═══ ENTRIES SHOWN ═══

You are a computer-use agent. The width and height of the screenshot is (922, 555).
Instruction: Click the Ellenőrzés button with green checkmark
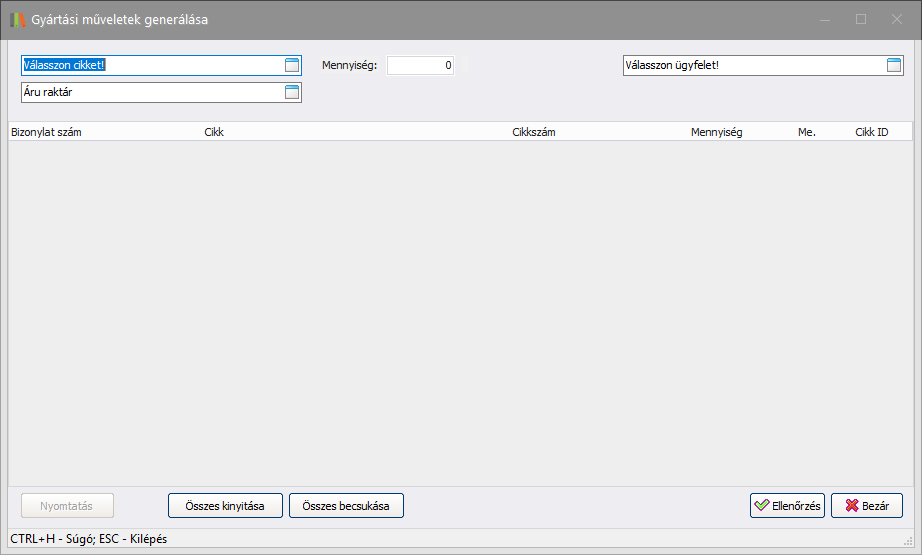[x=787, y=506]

═══
═══ ENTRIES SHOWN ═══

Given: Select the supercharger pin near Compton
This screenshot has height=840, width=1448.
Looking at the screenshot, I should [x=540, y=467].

═══
═══ ENTRIES SHOWN ═══

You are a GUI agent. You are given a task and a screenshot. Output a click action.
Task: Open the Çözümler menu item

═══

## TASK GOAL
Show each line of the material holding "agent".

## ANSWER
You are a computer-use agent. The width and height of the screenshot is (922, 555).
You are a GUI agent. You are given a task and a screenshot. Output a click action.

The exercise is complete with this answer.